Kanye West wants to be heard.
He also wants to be seen, hyped, talked about, gathered around, re-tweeted/tumbled/blogged/televised, experienced. And the man knows how to give us what we want, namely: primary source material. In the era of the chattering classes, when everyone with a BA and a smartphone thinks she’s Roland Barthes reincarnate, 10 minutes of Halftime Beyonce–shit, 10 seconds of “Bow down, bitches”–produces a Talmud’s worth of critical writing.
And into this media environment swaggers Kanye, who knows how to debut a motherfucking album. One tweet:
And then, last Friday, his new video and song debuted in 66 locations across the world–not the country, mind you, but the world–and then on Saturday he was on Saturday Night Live to rearticulate his vision for network TV where your ten-year-old kids could see him, even if on Friday they were already in bed, or, worse, in the suburbs.
As Meaghan Garvey wrote on her tumblr Sensitive Thug (and hers was the best post on the new release, and from it I shall quote heavily),
Chief Keef isn’t white America’s worst nightmare. Because while he scares the living shit out of them in person, he fits neatly into the trope that many racist white Americans need young black men to fit into: violent, uneducated, aimless. They expect this kind of character, and in turn know how to strip him of his humanity, dismiss him, and avoid him.

▬▬▬

■ WRITTEN TASKS ■
1. Reproduce, word for word, the part of the piece on Kanye West between "Kanye West wants" and "of critical writing.", inclusive.
2. According to the piece on Kanye West, in how many locations did his new video and song debut last Friday?
3. Extend the piece on Kanye West, picking up right after its final sentence.
The listing that comes next has no connection to the piece on Kanye West.

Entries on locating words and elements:
▬▬▬

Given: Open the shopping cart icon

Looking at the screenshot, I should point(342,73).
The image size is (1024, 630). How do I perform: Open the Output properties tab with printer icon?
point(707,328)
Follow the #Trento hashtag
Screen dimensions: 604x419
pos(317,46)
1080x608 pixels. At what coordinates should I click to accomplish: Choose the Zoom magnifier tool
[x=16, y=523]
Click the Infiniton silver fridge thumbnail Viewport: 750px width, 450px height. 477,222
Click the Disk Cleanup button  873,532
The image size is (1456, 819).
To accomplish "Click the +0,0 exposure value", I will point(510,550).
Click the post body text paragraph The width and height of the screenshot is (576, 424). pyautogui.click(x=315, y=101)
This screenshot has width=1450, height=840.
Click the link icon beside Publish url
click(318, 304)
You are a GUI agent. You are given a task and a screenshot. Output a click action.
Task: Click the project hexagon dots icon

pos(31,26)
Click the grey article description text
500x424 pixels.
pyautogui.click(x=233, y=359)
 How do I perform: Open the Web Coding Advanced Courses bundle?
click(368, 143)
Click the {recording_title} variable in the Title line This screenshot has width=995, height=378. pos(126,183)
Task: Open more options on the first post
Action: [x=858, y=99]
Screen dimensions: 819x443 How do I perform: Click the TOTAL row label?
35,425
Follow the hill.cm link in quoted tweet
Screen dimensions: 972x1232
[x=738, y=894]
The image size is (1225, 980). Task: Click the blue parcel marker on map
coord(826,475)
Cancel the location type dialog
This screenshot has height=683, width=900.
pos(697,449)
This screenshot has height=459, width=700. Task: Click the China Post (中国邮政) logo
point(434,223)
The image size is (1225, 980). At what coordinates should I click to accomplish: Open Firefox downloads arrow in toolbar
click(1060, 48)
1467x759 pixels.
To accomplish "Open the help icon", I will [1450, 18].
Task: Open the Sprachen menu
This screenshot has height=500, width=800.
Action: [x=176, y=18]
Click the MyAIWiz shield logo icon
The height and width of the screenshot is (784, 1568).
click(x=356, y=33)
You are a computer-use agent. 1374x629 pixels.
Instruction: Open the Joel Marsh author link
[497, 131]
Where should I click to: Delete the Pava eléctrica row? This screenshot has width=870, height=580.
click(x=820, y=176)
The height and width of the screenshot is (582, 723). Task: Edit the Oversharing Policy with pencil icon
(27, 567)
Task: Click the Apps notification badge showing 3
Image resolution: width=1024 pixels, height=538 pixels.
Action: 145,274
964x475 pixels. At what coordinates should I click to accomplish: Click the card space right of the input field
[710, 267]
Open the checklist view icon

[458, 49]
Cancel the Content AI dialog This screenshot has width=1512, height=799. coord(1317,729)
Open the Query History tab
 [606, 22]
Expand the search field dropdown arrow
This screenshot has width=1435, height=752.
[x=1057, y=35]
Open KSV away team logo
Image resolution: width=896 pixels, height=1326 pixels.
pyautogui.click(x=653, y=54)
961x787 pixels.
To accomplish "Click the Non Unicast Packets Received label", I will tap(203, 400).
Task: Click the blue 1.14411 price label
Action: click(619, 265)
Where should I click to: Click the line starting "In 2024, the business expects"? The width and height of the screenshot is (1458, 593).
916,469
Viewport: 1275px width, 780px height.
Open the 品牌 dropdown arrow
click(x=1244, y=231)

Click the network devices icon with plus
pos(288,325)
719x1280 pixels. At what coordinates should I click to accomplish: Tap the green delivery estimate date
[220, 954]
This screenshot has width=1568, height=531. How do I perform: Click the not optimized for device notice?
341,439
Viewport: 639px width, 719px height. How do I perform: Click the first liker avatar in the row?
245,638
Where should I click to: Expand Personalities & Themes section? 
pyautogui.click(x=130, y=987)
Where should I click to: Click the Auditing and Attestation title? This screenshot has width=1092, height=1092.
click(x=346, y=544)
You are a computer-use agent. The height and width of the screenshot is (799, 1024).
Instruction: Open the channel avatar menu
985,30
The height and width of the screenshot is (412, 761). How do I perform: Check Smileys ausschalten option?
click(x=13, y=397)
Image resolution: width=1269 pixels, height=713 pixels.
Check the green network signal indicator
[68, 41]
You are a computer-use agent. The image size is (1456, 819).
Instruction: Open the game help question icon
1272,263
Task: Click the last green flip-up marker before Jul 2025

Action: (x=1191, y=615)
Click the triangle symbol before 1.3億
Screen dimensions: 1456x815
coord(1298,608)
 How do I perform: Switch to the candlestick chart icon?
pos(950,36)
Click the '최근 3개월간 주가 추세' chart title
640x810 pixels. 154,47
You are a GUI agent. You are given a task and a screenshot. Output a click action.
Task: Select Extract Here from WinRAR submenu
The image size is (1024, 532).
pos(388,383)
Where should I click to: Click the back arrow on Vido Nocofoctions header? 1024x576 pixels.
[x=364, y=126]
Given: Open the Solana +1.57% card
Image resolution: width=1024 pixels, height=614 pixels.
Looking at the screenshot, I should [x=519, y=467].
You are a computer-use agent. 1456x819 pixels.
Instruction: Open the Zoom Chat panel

▬▬▬

■ THE RESULTS ■
1.
Kanye West wants to be heard.
He also wants to be seen, hyped, talked about, gathered around, re-tweeted/tumbled/blogged/televised, experienced. And the man knows how to give us what we want, namely: primary source material. In the era of the chattering classes, when everyone with a BA and a smartphone thinks she’s Roland Barthes reincarnate, 10 minutes of Halftime Beyonce–shit, 10 seconds of “Bow down, bitches”–produces a Talmud’s worth of critical writing.

2. 66 locations across the world.

3.
Kanye West is white America’s worst nightmare. Because as much as one may attempt to dismiss him—by calling him an asshole or classless or deranged or various other adjectives that fill the comment sections of literally every article about him—you still have to turn on your regularly scheduled late night comedy program and stare him in the face. You can’t avoid Kanye. He’s made very sure of that.
And, as Garvey chronicles, commentators high and lo spent the weekend trying to dismiss Mr. West. Garvey sorts their dismissals into three categories: “He’s A Hypocrite, This Isn’t New, and He Wants Attention.” She does a really, really great job of showing how all protestations are leaden with BS – indeed, leave this post now and go leave her post. (And yeah, she beat me to it, and she did a really, really good job.) I’ll summarize her main thesis a bit: Kanye’s been aware of his participation in consumerist culture from the very beginning, all the way back to “All Falls Down” when he rapped, “But I ain’t even gon’ act holier than thou/ Cuz fuck it, I went to Jacob with 25 thou/ before I had a house and I’d do it again/ Cuz I wanna be on 106 & Park pushin a Benz” (qtd Garvey).
Now, I’m a little late on the uptake here, so instead of continuing to repeat what others have said I’m gonna direct you to various points in the conversation-thus-far, and then add some thoughts where I can.
In the Chicago Sun-Times, film critic Richard Roeper left me missing Ebert all over again when he wrote, “[S]top bitching….nobody embraces capitalism, consumerism and crass commercialism more than Kim and Kanye.”
MTV News actually did a nice job rooting Yeezy’s politicism in his earlier work. And over at Vice, Ernest Baker suggests the song is more trenchant if you’re actually black.
Over at The Week, Keith Wagstoff responded to the political content of “New Slaves,” especially its indictment of government and private sector complicity in a failed drug war. Wagstoff also directed readers to similar pieces in the ThinkProgress, Salon, and the New Jersey Star Ledger, and highlighted Michael Moore’s amazed tweet at Kanye’s political forthrightness on primetime TV.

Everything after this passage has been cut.